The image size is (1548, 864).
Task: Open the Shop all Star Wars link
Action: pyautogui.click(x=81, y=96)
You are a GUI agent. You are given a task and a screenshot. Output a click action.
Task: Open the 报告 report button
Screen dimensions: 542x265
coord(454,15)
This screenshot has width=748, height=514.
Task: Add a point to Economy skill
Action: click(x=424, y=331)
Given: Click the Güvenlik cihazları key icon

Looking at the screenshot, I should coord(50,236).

━━━━━━━━━━━━━━━━━━━━━━━━━━━━━━

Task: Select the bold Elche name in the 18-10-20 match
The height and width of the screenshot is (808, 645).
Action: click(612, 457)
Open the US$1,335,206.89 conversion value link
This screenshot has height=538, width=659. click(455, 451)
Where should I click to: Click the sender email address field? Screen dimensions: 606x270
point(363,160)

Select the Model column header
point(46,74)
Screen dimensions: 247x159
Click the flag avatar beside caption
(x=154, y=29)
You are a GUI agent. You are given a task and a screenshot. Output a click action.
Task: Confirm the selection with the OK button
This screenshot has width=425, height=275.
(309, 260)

━━━━━━━━━━━━━━━━━━━━━━━━━━━━━━

> _ASSIGNMENT_
When you find a line in the records that contains the word "button", copy it.

> _WRITTEN ANSWER_
Task: Open the 报告 report button
Task: Confirm the selection with the OK button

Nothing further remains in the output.